MONTEFIORE MEDICAL CENTER
The University Hospital for The Albert
Einstein College Of Medicine
CLINICAL PEARLS FOR MODERATE CONSCIOUS
SEDATION (M/CS)
1. JCAHO requires documentation
of TWO patient examinations: One exam must be documented
at the point during which the patient is evaluated before
the procedure. This could be days before the procedure
when prescreening is done by the clinical department,
or it may be just minutes before the procedure begins.
The second examination must occur immediately prior
to starting the procedure. The first set of vital signs
may suffice if there is a notion to the effect that
it is the second patient evaluation being done for the
procedure.
2. New regulations require that
every patient have an airway assessment prior to M/CS.
Airway assessment means assessing the patient’s ability
to hyperextend his/ her neck, identification of loose
teeth and visible obstructions.
3. Airway, airway, airway."
Acute airway obstruction is the leading cause of all
problems with M/CS.
4. "If it sounds like snoring
its probably early airway obstruction." Chin lifts,
and jaw thrusts will help stimulate the patient and
re-establish the airway. Always have oral airways ready
if these maneuvers fail.
5. "When in doubt, check
it out." If medication dosages are unfamiliar or
seem unusual, recheck guidelines, package inserts, and
ask supervisors.
6. "Less is more."
Start with small doses of sedating medications and give
more as needed. Patients who require reversal of narcotics
and benzodiazepines become harder to sedate as the procedure
continues. Remember that narcotics and benzodiazepines
have a synergistic effect, in other words expect much
more respiratory depression with a combination of narcotics
and benzodiazepines than with either drug alone.
7. "Extremes of age require change."
Very young and very elderly patients tend to be more
sensitive to sedating medications. A good rule of thumb
with elderly and medically frail patients is to reduce,
by half, the initially planned sedating medication dose
and proceed slower with these patients.
8. "Oxygen is a cheap drug: prescribe
it first and prescribe it liberally." It is only the
rare patient where high FI02 concentration may be contraindicated.
Everybody should get 02 for conscious sedation.
9. Emergency and rescue drugs should
be clearly labeled and immediately nearby during all
sedation procedures.
10. "Suction, suction, suction."
Always confirm the presence of a functioning suction
device during the set up phase and recheck it just prior
to starting sedation.
11. "The monitors are always correct!"
If the pulse oximeter signal goes away or the blood
pressure cuff doesn't record blood pressure on one cycle
assume your patient is hypoxic and hypotensive until
proven otherwise.
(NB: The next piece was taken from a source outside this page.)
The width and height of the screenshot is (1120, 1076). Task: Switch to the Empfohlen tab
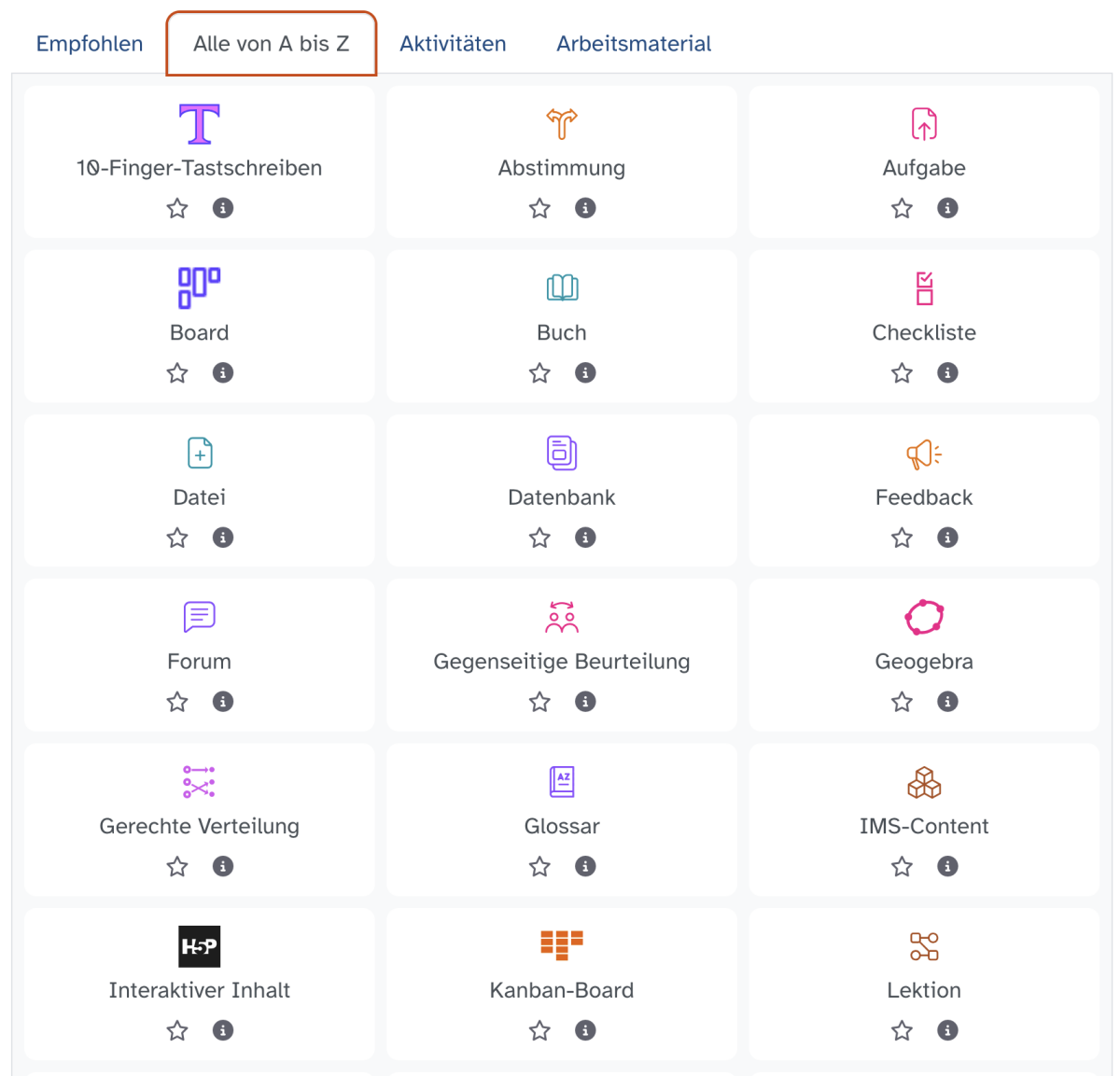[90, 44]
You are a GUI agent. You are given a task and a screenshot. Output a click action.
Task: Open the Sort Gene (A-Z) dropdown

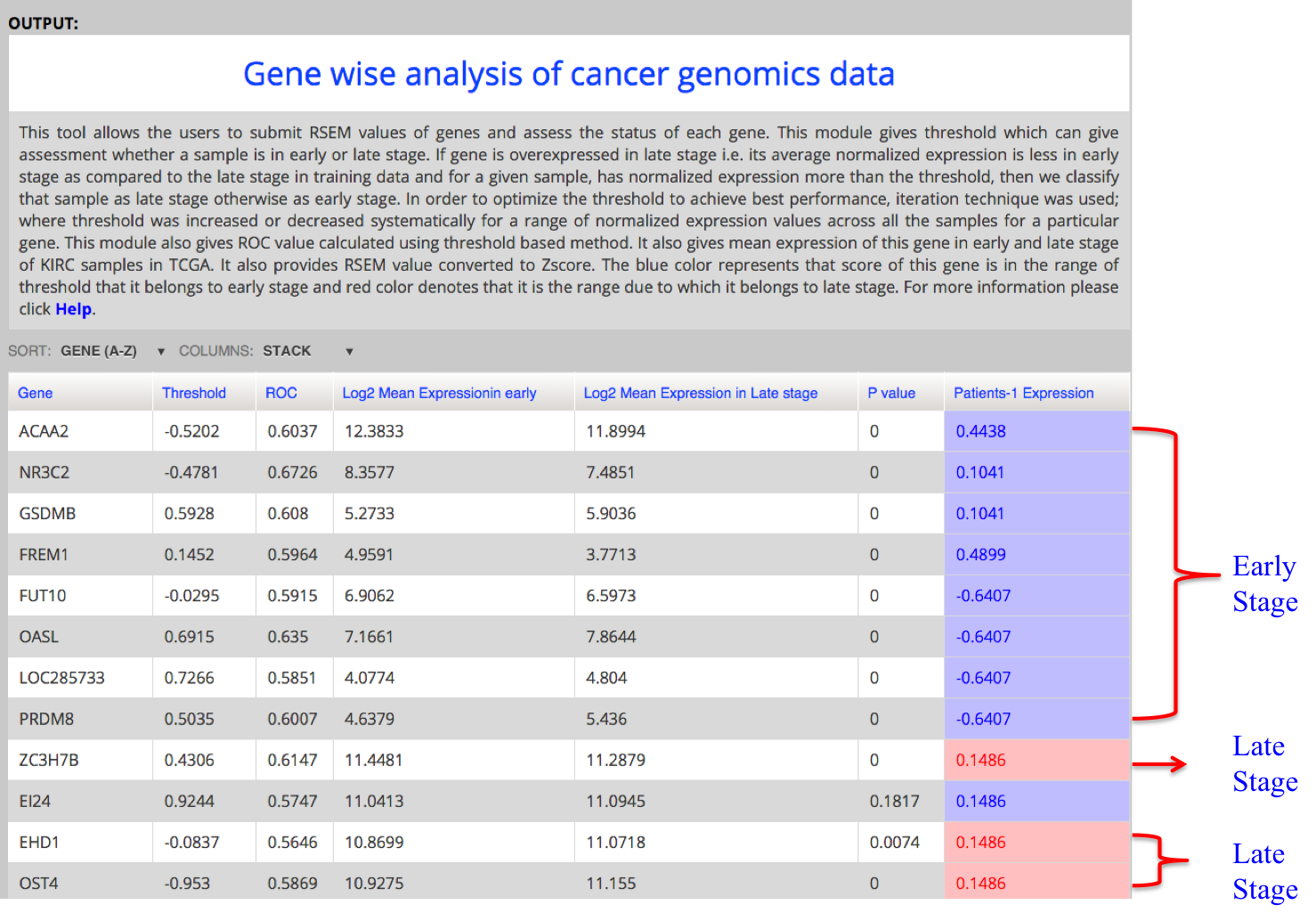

Fiddle with the patient before you
fiddle with the monitors. Remember your ABC"s. Check
respiration and pulses, stimulate the patient, call
for help if necessary.
12. " Know your patient's limitations
and know your own." A good understanding of your patient's
general history is important including allergies, NPO
status and, in particular the cardiac and respiratory
systems. After you know your patient, proceed with caution.
If you're not comfortable proceeding, then get help.
Nobody has ever died from excessive vigilance or caution.